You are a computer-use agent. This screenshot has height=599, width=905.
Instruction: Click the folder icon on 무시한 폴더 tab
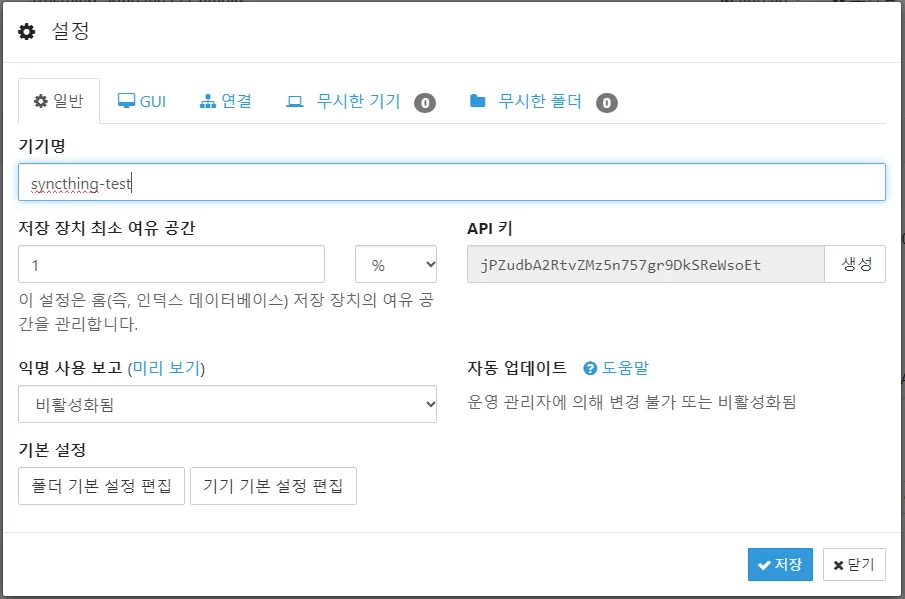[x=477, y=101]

---

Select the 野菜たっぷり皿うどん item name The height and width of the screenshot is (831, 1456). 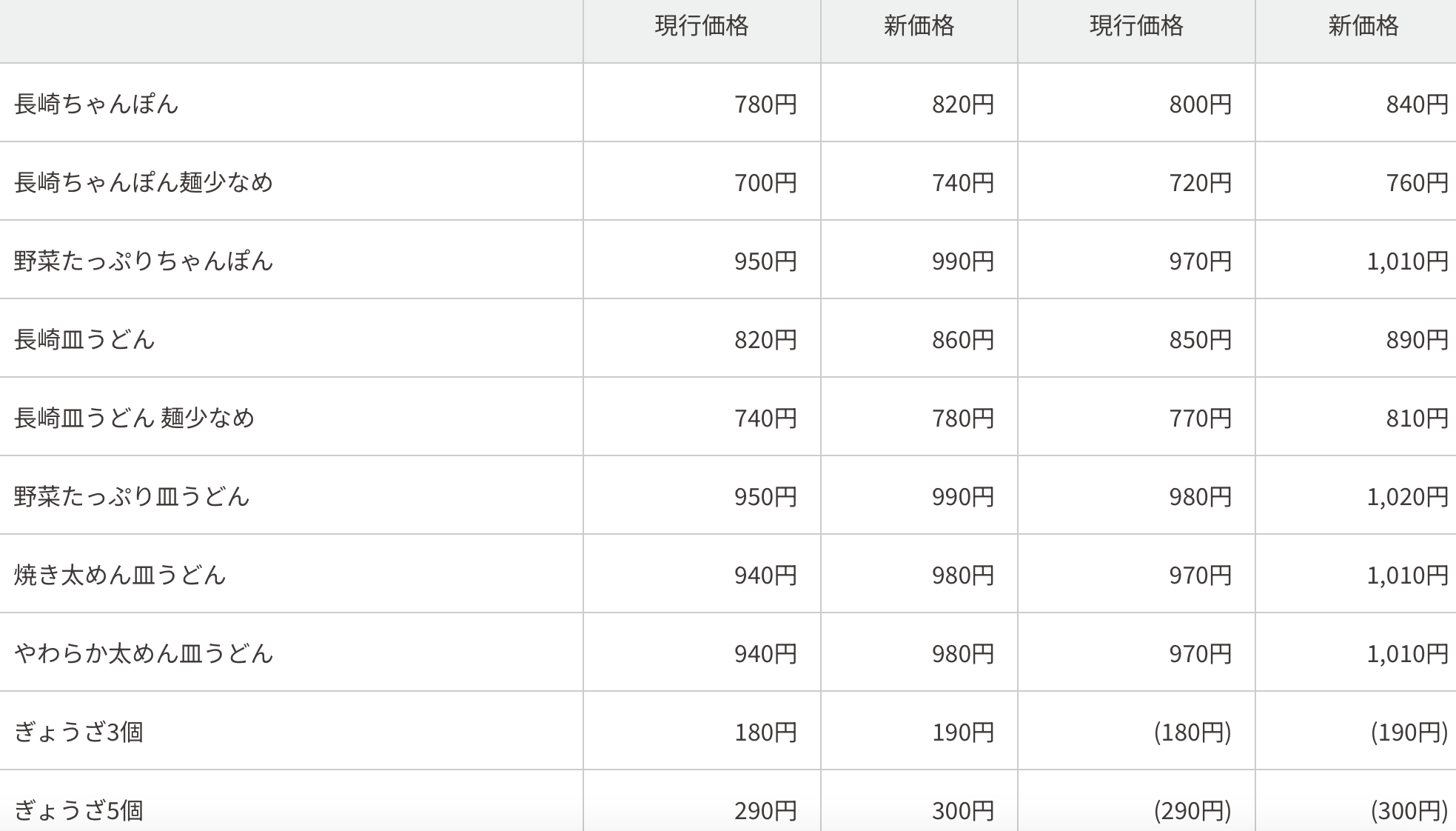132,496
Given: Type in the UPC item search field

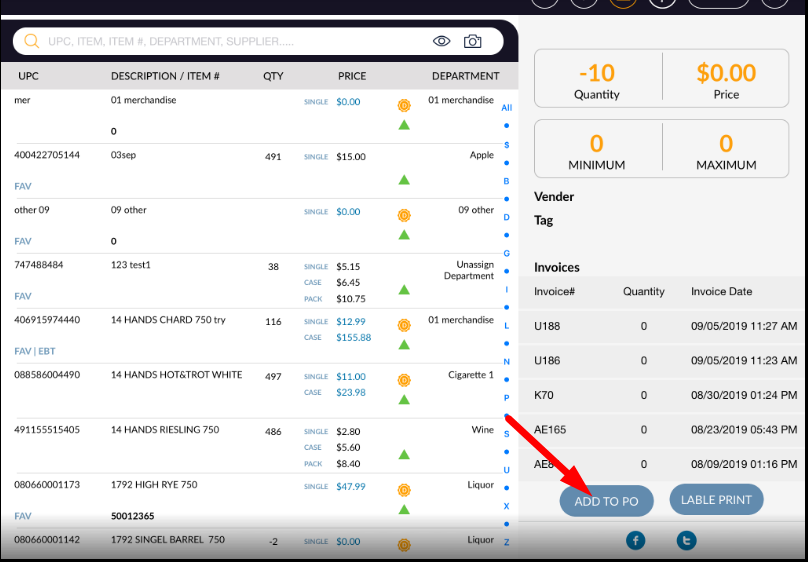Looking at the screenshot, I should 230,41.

• **Problem**: Retype the lines from the one with "You are a computer-use" up to and including the one with "[x=477, y=101]", without the pictures.

• **Result of this task**:
You are a computer-use agent. This screenshot has height=599, width=905.
Instruction: Click the folder icon on 무시한 폴더 tab
[x=477, y=101]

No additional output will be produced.